Code Graph strategy

Code Graph comprises teams working on Search, Code Insights, Code Intelligence, and Batch Changes; this page describes the mission and strategy that ties them together over the next year or so, with each linked page providing a more detailed strategy for that area. There is also a whole-company Sourcegraph strategy and Product & Engineering strategy to which all of this is aligned. Our roadmap tracker (internal only) shows what we’re delivering to make this strategy a reality.

If you’re new to our strategy pages, this video walkthrough (last updated Feb 2022) will help orient you.

Mission

Our mission is to make discovering, learning, analyzing, and editing code easier, no matter how complex it is, where it’s stored, or how experienced you are.

Themes

Apart from the work each of our teams do for our mission, across Code Graph we’re particularly focused now on improving the discoverability and ease-of-use around our use cases, with a particular focus on how long it takes to find and get value from them (what we’re calling time-to-value).
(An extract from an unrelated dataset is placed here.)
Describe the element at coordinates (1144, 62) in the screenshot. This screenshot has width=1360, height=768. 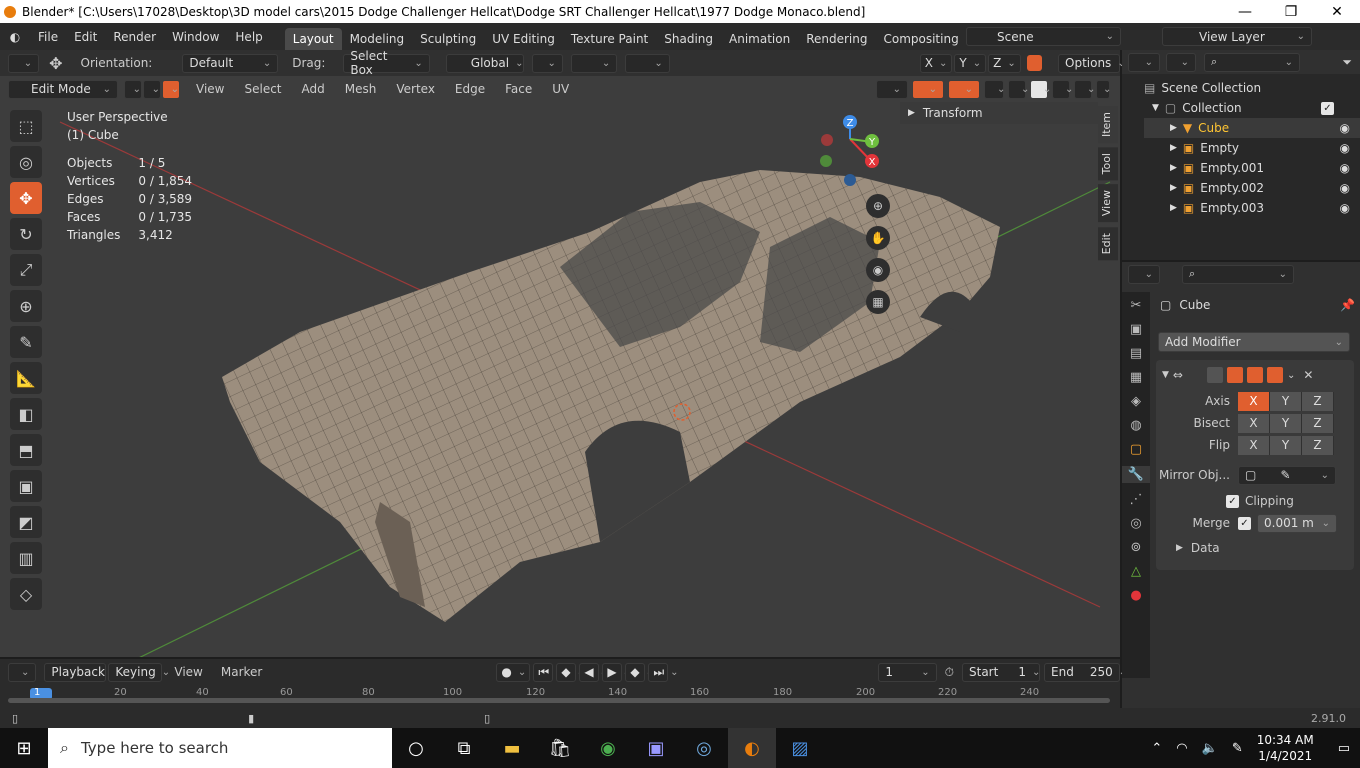
I see `outliner-editor-type` at that location.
There are a few reasons why this is important:

  • Focusing on use cases ensures we’re prioritizing areas where people get real value out of the product
  • Improving discoverability increases feature adoption because it brings users into features at moments when the features would be most useful
  • Building cross-team capabilities helps us deliver features that are more than the sum of their parts (as opposed to shipping our org chart)

Because this theme intentionally bridges team boundaries, we are especially mindful of following our collaboration principles, which also includes details on how we collaborate with the Growth team on our new user experience.

For (the current quarter) we plan to have special focus on the Code security use case.

Principles

There are a few key principles that generally inform how we think about our features:

  • 🌍 Universal: It should make the entire universe of available code searchable, and it should be available to every developer, regardless of skill level.
  • 💡 Easy to use: The learning curve should be smooth. Code can be complicated, but we strive to make the search experience as painless and intuitive as possible.
  • ⌨️ Accessible: Everyone deserves access to high quality information about code; as such, our interface should be accessible.
  • 🚀 Fast: For our product to be effective, it must be fast. We will continually improve our performance regardless of the size and complexity of data we index.
  • Relevant: In order to be useful, we need to be relevant. Our features will be the most accurate, relevant, and informative results possible.
  • 🧠 Educational: For everyone to be able to code, we need to foster a culture of knowledge sharing. We are in a unique position to leverage search to increase code sharing and education, empowering communities of self-learners.
  • 🔬 Innovative: On top of building features that are immediately useful to customers, invest in key technology areas that drive Sourcegraph’s long term product differentiation and defensibility, such as Code Intelligence’s technology and Code Search’s compute platform.

Abstraction vs. complexity

According to The Case for ‘Developer Experience’ (by Jean Yang), there are two ways to think about categories of developer tools or features today:

  • Abstraction tools, which simplify tasks by providing building blocks, sane defaults, and frameworks to build on; most existing developer tools are of this variety.
  • Complexity-exploring tools, which help with complex problems such as finding and fixing issues in existing, heterogeneous software systems. I.e., ones that were created using the existing tools developers use today, with different languages, frameworks, and versions in constant flux, all interacting with each other.

We see Sourcegraph playing an important role in this emerging need for complexity-exploring tooling. “The reality is that software tech stacks today look more like a rainforest—with animals and plants co-existing, competing, living, dying, growing, interacting in unplanned ways—than like a planned garden” (The Case for ‘Developer Experience’ by Jean Yang), and we are designing our user experience to let you embrace this complexity rather than hiding it. Practically, this means a few things as we think about how to strike this balance:

  1. Sourcegraph fits in to your existing ecosystem – wherever you host your code, whatever language it’s in, or however many repos you use.
  2. By surfacing relationships (not just code itself, but data types, configuration, and more) we help you build a clear, meaningful model of your software.
  3. We make this information easy to explore by revealing complexity as needed, with the most relevant information up front, easy to understand, and easy to share.

If we achieve these, we make it easy for developers to get things done and, ultimately, ship great code.